Alors qu'elle a longtemps milité pour l'indépendance de Taïwan, Cheng Li-wun travaille aujourd'hui ardemment à un rapprochement avec la Chine et dirige avec ferveur le plus grand parti d'opposition de l'île. A 56 ans, elle prendra la tête mardi d'une délégation en Chine de sa formation, le Kuomintang (KMT). Elle espère rencontrer le dirigeant chinois Xi Jinping, qui l'a invitée. C'est la première délégation menée par la personne présidant le parti depuis 2016.
Ancienne animatrice de talk-show et députée, elle a bouleversé la scène politique taïwanaise dans une ascension surprise lors de son élection à la tête du KMT en novembre. Même au sein de ce parti, qui prône un resserrement des liens économiques et des échanges culturels avec Pékin, Cheng Li-wun est critiquée pour ses positions jugées trop pro-chinoises. La Chine revendique Taïwan comme faisant partie de son territoire et a menacé de la prendre par la force. Certains membres du KMT craignent que sa rhétorique virulente, souvent porte-voix de Pékin, ne fasse fuir les électeurs modérés lors des élections locales cette année, puis lors de la présidentielle en 2028.

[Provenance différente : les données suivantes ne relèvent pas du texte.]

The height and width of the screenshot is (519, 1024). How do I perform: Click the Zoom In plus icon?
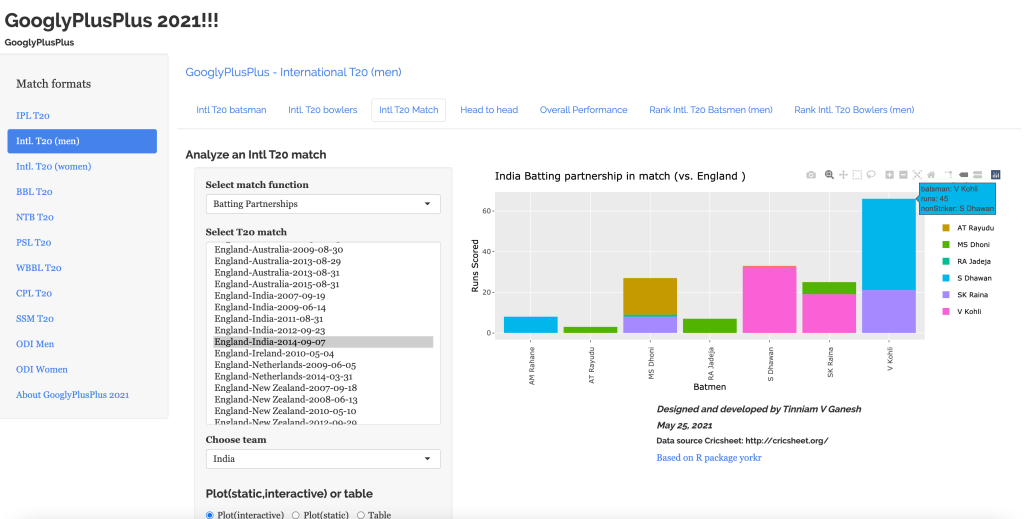pyautogui.click(x=889, y=175)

Ils s'inquiètent également d'une potentielle dégradation des relations avec les États-Unis, qui est aujourd'hui le principal allié de Taïwan. Cheng Li-wun a déclaré à la presse étrangère que des pourparlers avec Xi auraient une «portée symbolique importante» et pourraient constituer une «base» pour des relations apaisées de part et d'autre du détroit de Taïwan. «Je ne pense pas qu'une seule rencontre puisse résoudre tous les problèmes qui s'accumulent depuis près d'un siècle», a-t-elle nuancé. «Mais (...) j'espère pouvoir réussir à bâtir un tel pont».
Aller-retour
Cheng Li-wun a grandi dans un des villages militaires de l'île, destiné aux soldats du KMT et à leurs familles restés à Taïwan après la défaite des nationaliste face aux combattants communistes en Chine en 1949. Mais en grandissant, elle est devenue critique du KMT et a même rejoint la formation opposée, le Parti démocrate progressiste (DPP). Etudiante, elle a fortement milité pour l'indépendance de Taïwan. Déçue par les luttes intestines, elle a ensuite quitté le DPP, expliquant avoir «découvert que l'indépendance de Taïwan était un mensonge».
Elle a rejoint le KMT en 2005. «L'indépendance de Taïwan est une impasse complètement impossible, alors pourquoi devrions-nous en payer le prix si déraisonnable?», a récemment déclaré Cheng Li-wun, dans une référence apparente au risque de déclencher un conflit avec la Chine. Elle a créé la surprise l'an dernier en remportant l'élection pour la présidence du KMT, car ses positions sur la Chine vont plus loin que celles de nombre de ses membres.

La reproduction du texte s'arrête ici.